Frank Scheck of The Hollywood Reporter praised the film for being "visually stylish and imaginative" but criticised it for becoming less interesting as the film went on. Jessica Kiang of Variety was impressed by the practical effects, but criticised the way the film had little to do with the "technology that it ostensibly exists to critique". IGNs William Bibbiani gave it a score of 2.5/10, calling it "a sincere, and sincerely inept motion picture, and that combination makes Friend Request the exact opposite of scary. It makes it unintentionally hilarious." Jeffrey M. Anderson of Common Sense Media gave it 2/5 stars, writing, "This horror movie begins with an intriguing idea – exploring the pitfalls of social media – but quickly succumbs to routine setups and payoffs typical of most uninspired ghost stories."

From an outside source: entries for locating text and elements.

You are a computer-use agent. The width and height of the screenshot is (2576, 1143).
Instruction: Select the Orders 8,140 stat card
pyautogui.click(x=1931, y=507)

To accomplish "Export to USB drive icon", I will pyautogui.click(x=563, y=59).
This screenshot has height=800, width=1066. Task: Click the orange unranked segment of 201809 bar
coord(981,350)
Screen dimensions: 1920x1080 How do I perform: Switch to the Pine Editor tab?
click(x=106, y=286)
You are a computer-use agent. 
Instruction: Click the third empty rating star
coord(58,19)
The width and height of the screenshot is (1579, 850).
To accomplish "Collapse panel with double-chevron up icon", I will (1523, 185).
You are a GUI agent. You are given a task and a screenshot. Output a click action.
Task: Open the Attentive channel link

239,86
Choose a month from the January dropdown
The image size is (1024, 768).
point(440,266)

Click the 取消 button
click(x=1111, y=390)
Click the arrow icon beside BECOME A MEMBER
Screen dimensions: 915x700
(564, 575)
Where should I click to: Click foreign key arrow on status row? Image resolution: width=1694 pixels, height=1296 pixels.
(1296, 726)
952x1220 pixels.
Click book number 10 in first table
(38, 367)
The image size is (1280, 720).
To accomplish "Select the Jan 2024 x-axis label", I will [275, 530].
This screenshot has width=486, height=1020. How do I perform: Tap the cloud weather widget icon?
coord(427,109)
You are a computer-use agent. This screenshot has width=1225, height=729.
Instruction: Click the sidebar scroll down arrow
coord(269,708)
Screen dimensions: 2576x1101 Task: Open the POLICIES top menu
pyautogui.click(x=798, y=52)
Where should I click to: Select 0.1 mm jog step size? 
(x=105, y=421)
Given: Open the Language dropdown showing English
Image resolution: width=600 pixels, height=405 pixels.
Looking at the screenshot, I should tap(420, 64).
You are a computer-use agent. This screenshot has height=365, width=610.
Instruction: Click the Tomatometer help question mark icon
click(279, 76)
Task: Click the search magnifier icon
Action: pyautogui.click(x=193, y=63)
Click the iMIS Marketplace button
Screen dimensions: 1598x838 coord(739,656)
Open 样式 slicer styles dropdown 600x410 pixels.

Ally Wybrew of Empire gave the film 3 out of 5 stars, praising Debnam-Carey, who "[stood] out [amongst] otherwise mediocre performances" in contrast to the poorly written character of Marina. Wybrew went on to criticise the clunky lines, overenthusiastic score, and the protracted final act. The Observers Mark Kermode also gave it 3/5 stars, writing, "Despite an overreliance on loud bangs, director Simon Verhoeven pulls off a couple of chills, even as dialogue such as: 'Unfriend that dead bitch!' keep things snarky rather than scary."